After
the Biofuel ‘fashion’, what next?
Without a fundamental shift in paradigm, a mere technological fix
would potentially aggravate the inequity between the rich and the
poor. This holds true in the case of biofuels. A transition to biofuels
based on market fundamentalism will fail to increase the poor’s
access to energy. Rather, it will merely repeat the world’s
experience with fossil fuel energy where subsidies, market mechanisms
and corporate control over technology have led to highly unequal
access to energy, distorted prices, cartelised operations and environmental
problems.
Following the path of its fossil predecessor, biofuel production
is heavily subsidised especially in industrialised countries where
the current demand is mostly concentrated. In the US, for example,
estimates show that more than 200 support measures amount to $0.45-0.57
per litre for biodiesel and $0.38-0.49 per litre for ethanol. Without
such subsidies, biofuels would not be able to compete with the heavily-subsidised
and well-entrenched cartel distribution of fossil fuels.
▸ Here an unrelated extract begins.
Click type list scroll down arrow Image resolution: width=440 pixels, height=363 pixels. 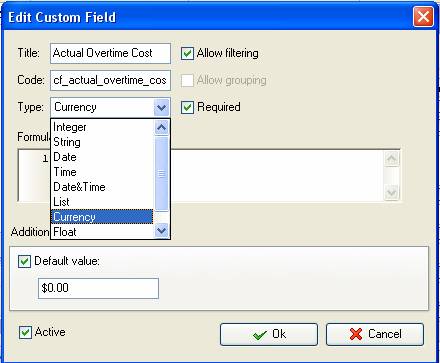162,231
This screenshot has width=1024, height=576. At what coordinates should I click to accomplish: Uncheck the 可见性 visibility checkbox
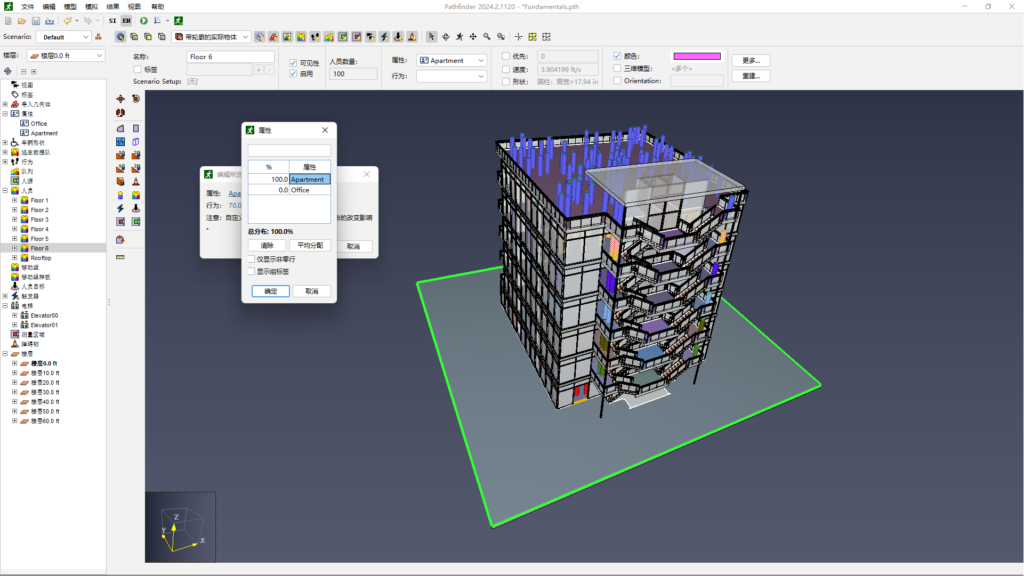(292, 63)
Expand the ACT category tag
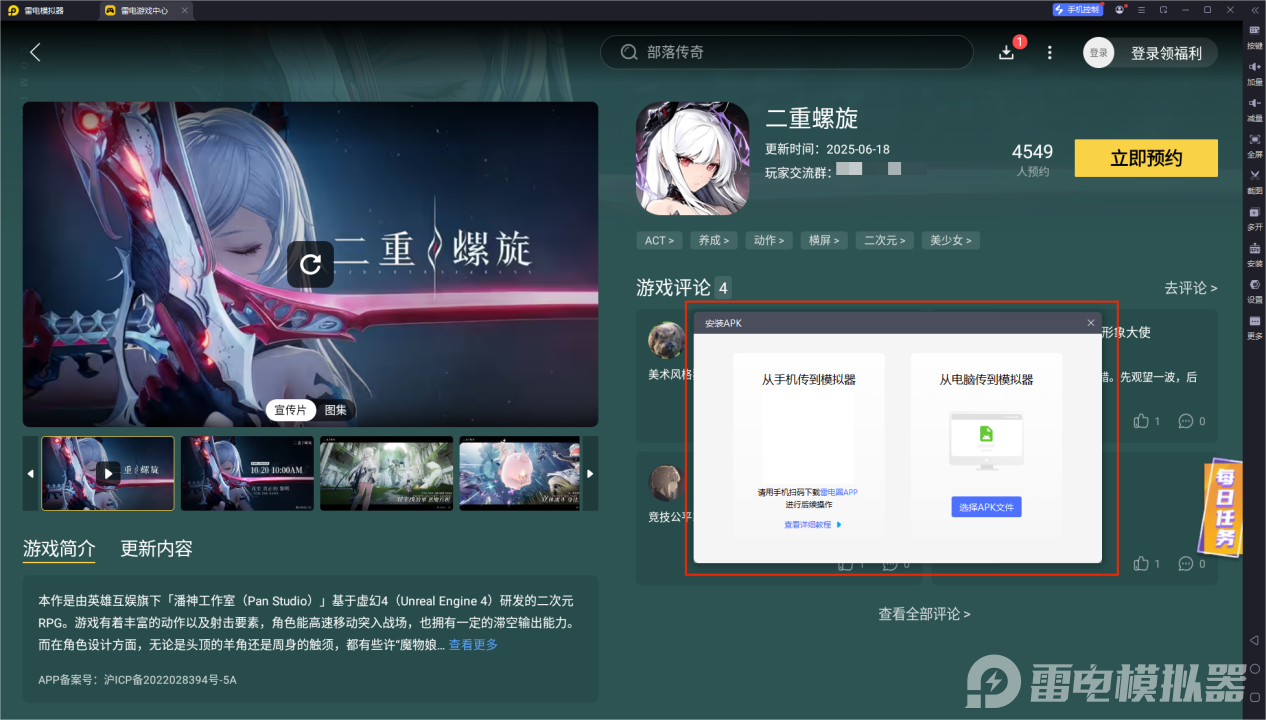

With biofuels already heavily subsidised in the US and the EU, producers
in developing countries are also demanding subsidies from their
governments. Subsidy is also demanded based on the supposedly ‘environmentally
friendly’ nature of biofuels. In reality once again, like
in the case of conventional fossil fuel energy, environmental and
social damages are being subsidised. New technology, same production,
marketing and distribution patterns.
Without an accompanying shift in production and consumption patterns,
developing countries are producing biofuels for another subsidised
Northern industry and fuelling unsustainable lifestyles, while ignoring
the basic energy needs of their own people. It is obvious that the
EU, the US and perhaps other developed countries such as Japan cannot
produce all of the biofuel supply that they need. Their companies
are expanding into developing countries, where there is abundant
land, cheap labour, and lax environmental and social regulations.
Sustaining the craze over biofuels would exact a heavy toll on world
food security, pose serious pressures on the environment, and potentially
aggravate inequity among and within countries. The craze is after
all fed by heavy government subsidies in the North and continued
reliance on fossil-fuel-based inputs.
Some projections show that the excitement over biofuels may be temporary,
largely dependent on the price and supply of fossil fuels. As more
and more developing countries enter the biofuels market, prices
will inevitably start dipping. Developing countries could end up
with millions of hectares of grain and oil crop plantations that
could further result in a massive slump in prices.
Such damage may be irreparable as reconverting such lands to food
crops may be too costly if not impossible. Developing countries
stand in danger of replicating the disastrous experience of the
1980s when country after country, acting on World Bank policy advice,
entered the primary commodities market producing the same crops,
resulting in a market slump.
For economic reasons, poor farmers may be pressured to grow crops
for biofuels rather than for food, while not having access to energy
themselves. This would merely be a repeat of the numerous stories
of large-scale hydropower plants displacing communities for the
sake of providing energy to industries and cities while leaving
poor villages in the same areas without electricity.
While biofuel ventures have been cited as sources of employment,
it would not automatically improve the working and living conditions
of workers in monocropping plantations. Worse, in a highly centralised
and distorted energy production and distribution system, developing
countries may be subsidising the energy needs of their industrial
elite at the expense of the poor’s welfare.
Adopting biofuels as a technology fix would definitely not make
the poor less marginalised and disempowered. To make a meaningful
difference, a shift to biofuels, or any renewable energy source
for that matter, would require a paradigm shift in energy and in
production and consumption patterns. There is currently glaring
inequity in energy distribution, where the rich, in the North and
the South, consume and waste more energy while the multitude of
poor do not have access to energy.
Provided there is a paradigm shift, biofuels have the potential
to make a real contribution at the community level, based on the
sustainable use of local resources, promotion of local energy efficiency
and empowerment of communities in managing energy production and
consumption. Experience has shown that community-based biofuel production,
such as the jatropha project in Mali, can directly benefit the poor
by increasing their access to an affordable and clean energy source
as well as providing off-farm rural livelihood to farmers, especially
women. The concept of energy sovereignty should be promoted. Only
then can biofuel become a reliable, accessible, affordable and sustainable
source of energy for the poor majority.
Biofuels developed in the ‘business as usual’ manner
will only aggravate energy inequity. Doing this would only repeat
the colonisation story of the South, which began with spices, then
oil and genetic resources.
To prevent another such catastrophe, developing countries should
make a careful, considered analysis of the pitfalls involved instead
of simply jumping on board the biofuels bandwagon. Governments which
are genuinely concerned about tackling the global energy crisis
should avoid putting too much effort and their limited resources
into one technological fix. Rather they should look into all local,
clean energy sources such as wind, solar, hydropower and biogas
from waste, mainly through community-based production to increase
the poor’s access to energy and provide livelihood opportunities
for the rural poor, especially women. Energy self-sufficiency must
be the underlying paradigm of any energy technological development.